News Release

NYU medical center's cardiothoroacic surgeons announce unprecedented heart animation

Computer animation provides 3-D images of heart never before seen

Peer-Reviewed Publication

NYU Langone Health / NYU Grossman School of Medicine

NEW YORK, NY, (August 26, 2002) – NYU Medical Center's Chief of Cardiothoracic Surgery, Stephen Colvin, MD, and Eugene Grossi, MD, Director of the Cardiac Surgical Research Laboratory announced today a major advance in medical animation technology with the creation of a three dimensional, animated beating heart. Developed in collaboration with CyberFiber, Inc., the animated heart was presented recently at the 28th Annual Meeting of the Western Thoracic Surgical Association in Big Sky, Montana to approximately 400 of the world's top cardiac surgeons.

"We are on the cutting-edge of combining Hollywood animation software with hard scientific methodology," said Aaron Oliker, CyberFiber's CEO and chief animator. Oliker and Dr. Joseph Dayan, President of CyberFiber, expanded and programmed the Alias|WavefrontTM Maya® 3D graphics software, to model and animate the dynamic digital heart. Maya has been used in the making of such blockbuster films as Lord of the Rings and Spiderman.

The development of the three-dimensional animated heart took one and a half years to complete, using multiple ovine data sets from a Stanford University study applied to a digital human heart, creating the most detailed and precise beating heart to date.

According to Grossi, "I am extremely optimistic about the future of this advanced medical animation technology with respect to cardiac surgery. Medical animation software integrated into state-of-the-art robotic systems will create a new modality in visualization, so that a surgeon-in-training will be able to practice a simulated surgery through the use of virtual reality. This is a major break-though in medical animation."

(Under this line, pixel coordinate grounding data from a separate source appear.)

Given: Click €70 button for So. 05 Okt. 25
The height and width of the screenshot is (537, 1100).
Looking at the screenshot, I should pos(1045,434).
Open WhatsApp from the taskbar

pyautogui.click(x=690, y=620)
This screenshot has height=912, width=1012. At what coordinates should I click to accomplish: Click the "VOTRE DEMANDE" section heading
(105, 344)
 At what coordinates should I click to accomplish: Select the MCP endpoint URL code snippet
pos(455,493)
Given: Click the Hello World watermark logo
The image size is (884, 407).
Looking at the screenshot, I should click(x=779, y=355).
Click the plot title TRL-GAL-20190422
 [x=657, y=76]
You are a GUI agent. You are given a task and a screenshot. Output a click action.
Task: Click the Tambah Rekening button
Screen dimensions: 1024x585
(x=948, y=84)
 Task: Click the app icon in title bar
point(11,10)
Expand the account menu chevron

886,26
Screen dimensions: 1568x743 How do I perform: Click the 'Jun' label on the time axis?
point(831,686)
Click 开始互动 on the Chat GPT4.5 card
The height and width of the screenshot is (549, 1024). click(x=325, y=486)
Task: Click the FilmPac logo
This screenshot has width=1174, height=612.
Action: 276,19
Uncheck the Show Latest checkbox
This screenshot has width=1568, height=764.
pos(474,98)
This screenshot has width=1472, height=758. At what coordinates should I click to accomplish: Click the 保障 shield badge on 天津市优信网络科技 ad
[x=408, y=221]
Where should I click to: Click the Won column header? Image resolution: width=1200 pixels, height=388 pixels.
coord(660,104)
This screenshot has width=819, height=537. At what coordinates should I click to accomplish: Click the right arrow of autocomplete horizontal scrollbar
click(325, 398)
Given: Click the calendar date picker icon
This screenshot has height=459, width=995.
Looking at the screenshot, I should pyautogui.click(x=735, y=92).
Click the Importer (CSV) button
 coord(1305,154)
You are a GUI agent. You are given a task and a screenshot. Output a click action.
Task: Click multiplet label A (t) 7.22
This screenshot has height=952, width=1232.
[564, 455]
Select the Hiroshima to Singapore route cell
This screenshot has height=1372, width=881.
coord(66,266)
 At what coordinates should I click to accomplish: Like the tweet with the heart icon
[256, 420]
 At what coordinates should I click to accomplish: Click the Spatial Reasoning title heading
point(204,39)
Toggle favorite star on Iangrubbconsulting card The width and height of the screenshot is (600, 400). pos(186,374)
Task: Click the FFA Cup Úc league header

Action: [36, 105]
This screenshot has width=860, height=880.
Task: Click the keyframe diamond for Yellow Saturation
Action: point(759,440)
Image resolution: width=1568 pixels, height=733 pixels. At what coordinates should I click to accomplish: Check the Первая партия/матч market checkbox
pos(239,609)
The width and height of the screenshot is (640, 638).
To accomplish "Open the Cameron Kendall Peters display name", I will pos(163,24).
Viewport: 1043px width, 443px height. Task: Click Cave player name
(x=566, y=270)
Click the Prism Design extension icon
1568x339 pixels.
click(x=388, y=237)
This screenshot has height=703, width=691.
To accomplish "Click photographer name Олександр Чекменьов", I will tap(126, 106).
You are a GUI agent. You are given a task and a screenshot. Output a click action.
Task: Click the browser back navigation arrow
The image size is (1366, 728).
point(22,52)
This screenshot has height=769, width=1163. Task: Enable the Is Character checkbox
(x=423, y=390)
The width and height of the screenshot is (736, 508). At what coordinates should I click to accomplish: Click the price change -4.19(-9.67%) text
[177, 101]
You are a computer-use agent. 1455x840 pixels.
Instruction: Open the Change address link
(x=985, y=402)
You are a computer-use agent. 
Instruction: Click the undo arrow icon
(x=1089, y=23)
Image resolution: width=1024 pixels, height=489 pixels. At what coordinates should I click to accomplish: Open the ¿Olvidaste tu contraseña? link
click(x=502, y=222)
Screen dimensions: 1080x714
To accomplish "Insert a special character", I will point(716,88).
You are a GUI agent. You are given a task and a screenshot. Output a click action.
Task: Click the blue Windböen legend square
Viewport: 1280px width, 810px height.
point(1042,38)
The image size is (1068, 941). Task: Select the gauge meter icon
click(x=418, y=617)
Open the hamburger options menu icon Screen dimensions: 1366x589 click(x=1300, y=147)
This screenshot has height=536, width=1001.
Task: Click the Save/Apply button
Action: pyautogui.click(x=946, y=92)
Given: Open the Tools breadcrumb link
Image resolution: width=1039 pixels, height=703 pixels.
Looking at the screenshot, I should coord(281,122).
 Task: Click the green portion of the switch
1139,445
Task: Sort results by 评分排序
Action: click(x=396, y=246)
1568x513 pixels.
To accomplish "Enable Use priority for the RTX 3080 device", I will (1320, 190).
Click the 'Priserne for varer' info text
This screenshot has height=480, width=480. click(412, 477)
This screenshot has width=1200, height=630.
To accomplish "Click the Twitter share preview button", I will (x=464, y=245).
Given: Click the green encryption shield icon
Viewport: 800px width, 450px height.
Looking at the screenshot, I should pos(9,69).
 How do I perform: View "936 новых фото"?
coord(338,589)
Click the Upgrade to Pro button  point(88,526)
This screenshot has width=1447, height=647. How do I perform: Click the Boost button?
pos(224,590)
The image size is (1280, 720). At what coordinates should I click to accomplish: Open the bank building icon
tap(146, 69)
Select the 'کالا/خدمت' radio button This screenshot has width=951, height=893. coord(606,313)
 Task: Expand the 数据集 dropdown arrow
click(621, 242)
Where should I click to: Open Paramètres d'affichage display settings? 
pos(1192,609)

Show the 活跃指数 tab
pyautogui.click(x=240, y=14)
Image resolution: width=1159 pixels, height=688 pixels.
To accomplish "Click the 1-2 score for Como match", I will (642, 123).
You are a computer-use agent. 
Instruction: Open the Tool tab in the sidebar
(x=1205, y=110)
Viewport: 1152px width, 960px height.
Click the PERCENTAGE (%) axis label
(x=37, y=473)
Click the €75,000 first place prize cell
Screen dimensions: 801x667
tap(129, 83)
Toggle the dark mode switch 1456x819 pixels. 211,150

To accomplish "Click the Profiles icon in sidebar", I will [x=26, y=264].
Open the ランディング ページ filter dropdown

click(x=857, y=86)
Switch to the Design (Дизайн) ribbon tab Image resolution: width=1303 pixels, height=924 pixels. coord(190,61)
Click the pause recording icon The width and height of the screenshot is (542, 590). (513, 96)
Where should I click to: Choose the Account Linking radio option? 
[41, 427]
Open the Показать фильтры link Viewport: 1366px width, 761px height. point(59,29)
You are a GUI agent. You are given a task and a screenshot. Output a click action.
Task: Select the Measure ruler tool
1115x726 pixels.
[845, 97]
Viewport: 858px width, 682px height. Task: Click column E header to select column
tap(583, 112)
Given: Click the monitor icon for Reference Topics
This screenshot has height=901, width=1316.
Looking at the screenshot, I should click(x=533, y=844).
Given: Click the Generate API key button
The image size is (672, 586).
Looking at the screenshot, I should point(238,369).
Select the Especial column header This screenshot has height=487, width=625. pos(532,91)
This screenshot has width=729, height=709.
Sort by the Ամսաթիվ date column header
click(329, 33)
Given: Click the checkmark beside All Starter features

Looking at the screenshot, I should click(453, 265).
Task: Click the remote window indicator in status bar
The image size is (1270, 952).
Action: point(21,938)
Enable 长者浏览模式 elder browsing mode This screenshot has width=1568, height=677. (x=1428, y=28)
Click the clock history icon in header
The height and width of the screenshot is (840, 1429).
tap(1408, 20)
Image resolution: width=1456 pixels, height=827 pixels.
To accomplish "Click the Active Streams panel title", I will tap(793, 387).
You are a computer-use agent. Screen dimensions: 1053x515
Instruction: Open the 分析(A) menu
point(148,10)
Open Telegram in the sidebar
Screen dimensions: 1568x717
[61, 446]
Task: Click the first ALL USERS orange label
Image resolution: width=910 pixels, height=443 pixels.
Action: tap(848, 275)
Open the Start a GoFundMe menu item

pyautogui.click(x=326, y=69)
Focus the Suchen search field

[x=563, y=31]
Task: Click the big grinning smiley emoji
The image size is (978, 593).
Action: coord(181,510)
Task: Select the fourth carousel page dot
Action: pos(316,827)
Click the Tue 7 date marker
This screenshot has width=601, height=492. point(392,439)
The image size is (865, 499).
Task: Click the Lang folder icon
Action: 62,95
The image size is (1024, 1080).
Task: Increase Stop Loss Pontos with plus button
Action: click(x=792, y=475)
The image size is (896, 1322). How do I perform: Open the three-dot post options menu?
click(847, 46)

Recognized internationally as leaders in cutting-edge surgical technology with Drs. Grossi and Colvin performing the first robotic-assisted valve repair surgery in 2000 and implementing HDTV into the operating room, the cardiac surgical research team in tandem with CyberFiber has now established a new standard in surgical technology with the development of the computer-animated heart. Colvin explained, "Medical animation software is going to provide an in-depth tool for physicians to be able to take high volume, high resolution data sets, and put them into models that can be explored visually helping us understand what is going on in a particular patient."